Our enterprise risk management policy supports the department’s approach to risk management as set out in the ERMF and is compliant with the Australian Standard on risk management – guidelines (AS/NZS ISO 31000:2018). Our enterprise risk management procedure sets out a consistent approach for managing risk across the department.

Risk management information is reported to our Executive Leadership Team (ELT)​ through a quarterly risk report to support the delivery of good governance and accountable decision-making as required under the Financial and Performance Management Standard 2019 (Qld).

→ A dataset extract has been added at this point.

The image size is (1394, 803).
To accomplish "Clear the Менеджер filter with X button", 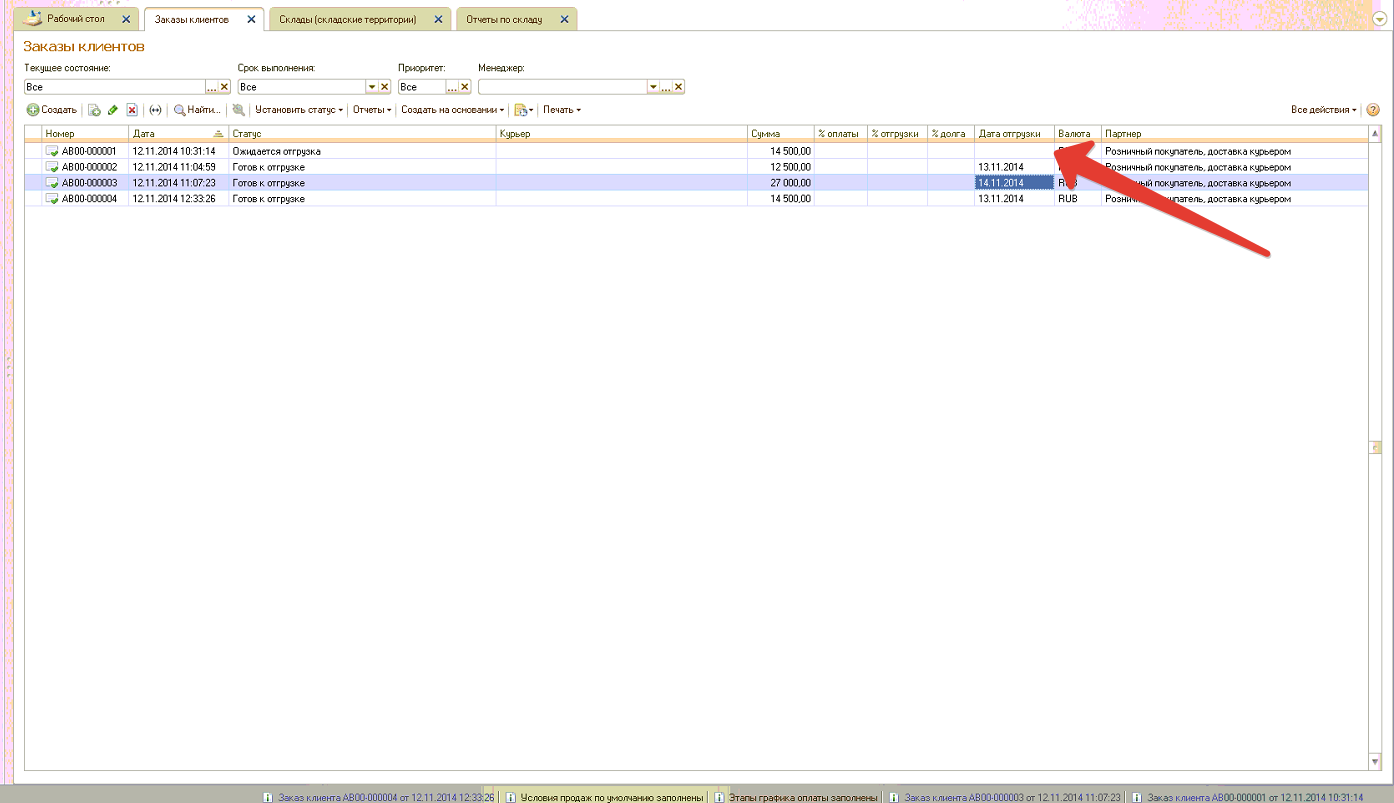I will click(678, 87).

Audit and Risk Management Committee

The Audit and Risk Management Committee (ARMC) provides independent advice to the Director-General to help fulfil his responsibilities under the Financial Accountability Act 2009 (Qld).

The ARMC meets 6 times per year and has given due consideration to all audit recommendations by the Queensland Audit Office (QAO) in accordance with its Terms of Reference. A full list of QAO audits relevant to the department is included under the heading 'external oversight'.

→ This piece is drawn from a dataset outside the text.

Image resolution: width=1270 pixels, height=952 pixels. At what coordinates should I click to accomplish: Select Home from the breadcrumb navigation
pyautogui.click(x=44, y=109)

Refer to the tables below for details about our ARMC, including its role, functions, membership, remuneration and achievements.​

​​​​Audit and Risk Managem​ent Committee
​​Function​s​​​The ARMC provides i​​ndependent audit and risk management advice to the Director-General, as a requirement under section 35 of the Financial and Performance Management Standard 2019 (Qld)​
​Achievements 2022–23
  • Reviewed and endorsed the depart​ment’s financial statements for 2021–22
  • Noted the Chief Finance Officer Statement of Assurance for 2021–22
  • Endorsed the Mid-Year Review of the 6+6 Month Audit Plan 2022–23 in November 2022
  • Reviewed and endorsed the Internal Audit Charter and monitored Internal Audit’s key performance indicators and measures during the year
  • Retained oversight of the implementation status of overdue audit actions from Internal Audit and QAO
  • ​Reviewed and maintained oversight of key risks to the department
  • Reviewed and endorsed the department’s Information Security Annual Return and the supporting external assurance review, as well as monitored the department’s progress towards implementing the Information Security Management System and actions
  • Attended various meetings with stakeholders during the year including meeting with new departmental executives
Current​ membership​Percentage of scheduled meetings attended​​Membership duration​
​Helen Moore, External Chair100% (6 out of 6 meetings) ​12 months​
​John Catford, External Member​100% (6 out of 6 meetings)12 months​
​Marie Kavanagh, External Member​100% (6 out of 6 meetings)12 months​
​Sharon Schimming (member from July 2022 to December 2022)​0% (proxy attended 3 of 4 meetings)​6 months
​Stacie Hansel (member from January 2023 to June 2023)​100% (2 out of 2 meetings)​6 months​
Remuneration​Fees paid (GS​T exclusive)
​Helen Moore, External Chair​$12,000​
​John Catford, External Member​$8,000
Marie Kavanagh, External Member​​$8,000

Internal Audit​

Internal Audit contributes to improved service delivery by identifying opportunities to improve and strengthen our processes, with a particular focus on risk management and governance. Internal Audit’s focus includes frontline service delivery areas, information systems, and programs and projects.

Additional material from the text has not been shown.